I thoroughly enjoy my weekly yoga class – one especially designed for the less than limber. I also practice a few times a week on my own. My body is gradually changing for the better. Regular yoga improves physical health and calms the mind as well.
3. Taking responsibility for my stress patterns
I am a big fan of the Amygdala Retraining Program with Ashok Gupta. The amygdala is a part of the brain that is thought to trigger the flight or fight stress response. Gupta’s program focuses on Chronic Fatigue Syndrome and Fibromyalgia, but the approach has been adapted for use in related illnesses like Multiple Chemical Sensitivity, Post Traumatic Stress Disorder, and Gulf War Syndrome. Watching the DVDs had a tremendous impact on me – like a switch flipped in my brain and in my being. Recognizing and working with stress patterns is one element of the program that has helped me tremendously. I actively use my favorite methods for reducing stress every day and make sure I carve out time for simply being.

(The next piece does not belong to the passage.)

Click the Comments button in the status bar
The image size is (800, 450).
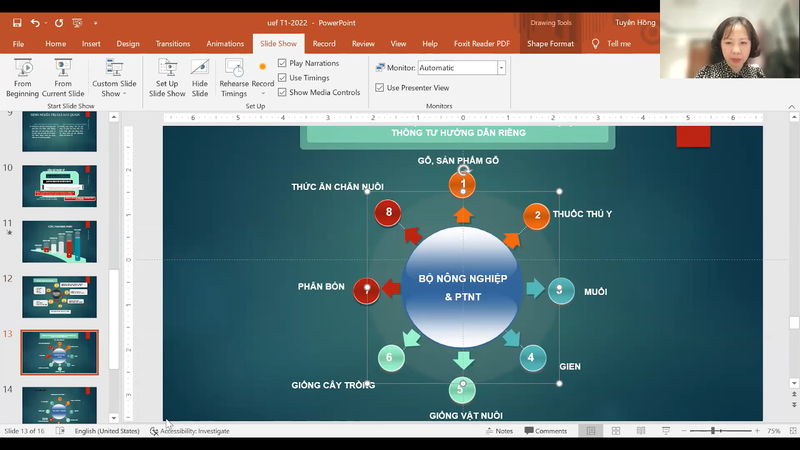pyautogui.click(x=545, y=431)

4. Befriending impermanence
What is the fundamental basis of anxiety? I believe it’s a fear of change and death. Gently reflecting on the truth of impermanence each day – really taking it in and learning to accept it as a natural part of life – has given me more ease. The practice is gradually helping me to learn to let go, appreciate the present moment, use my time wisely, and celebrate the miracle of life.
5. Understanding high sensitivity
One in five people are highly sensitive due to genetics. They are born with a more sensitive nervous system. I finally realized that I am a highly sensitive person and always have been. Most of my life, I’ve pushed my limits and disregarded warning signals from my body. Now I’m accepting my sensitivity, tuning into my body, understanding my threshold for stress, and respecting my limits.
6. Avoiding triggers
I suspect that IgG delayed hypersensitivities to foods and inhalants are far more common than anyone realizes. Medical doctors do not acknowledge or treat them at all. Most people are not aware that delayed hypersensitivities can cause or contribute to a wide range of health problems. You may be suffering for years needlessly even though a simple IgG Antibody Assessment could help you identify your triggers. The physical effects of delayed sensitivities can contribute to anxiety and other forms of emotional turbulence. Avoiding my known triggers is key to my well being.
7. Alternative treatment for allergies and hypersensitivities
I’ve been trying out NAET – Nambudripad’s Allergy Elimination Techniques. This is an alternative form of treatment for allergies and hypersensitivites that reprograms the autonomic nervous system and strengthens the immune system. The treatment seems to work extremely well for some people, but not necessarily for everyone. It’s too early to form a conclusion in my case.
8. A good diet
I eat a simple, healthy diet. Sugar, junk food, caffeine, alcohol, artificial flavorings and preservatives are not part of the menu. If you are prone to anxiety and also eat sugar and junk food or drink caffeine and alcohol, you are just shooting yourself in the foot. Some people find a histamine restricted diet helps reduce physical and emotional symptoms as well.
This is the magic potion that works well for me. Maybe some of these tips will help you too, but in the end we each need to find our own secret formula. Getting to know your body, brain and emotional patterns, taking responsibility for your health, and learning as much as you can are keystones to improved health.
How do you work with anxiety when it rises?
Of course, if you have serious anxiety you need to seek medical attention. I’m not a doctor and am only sharing research and what has helped me.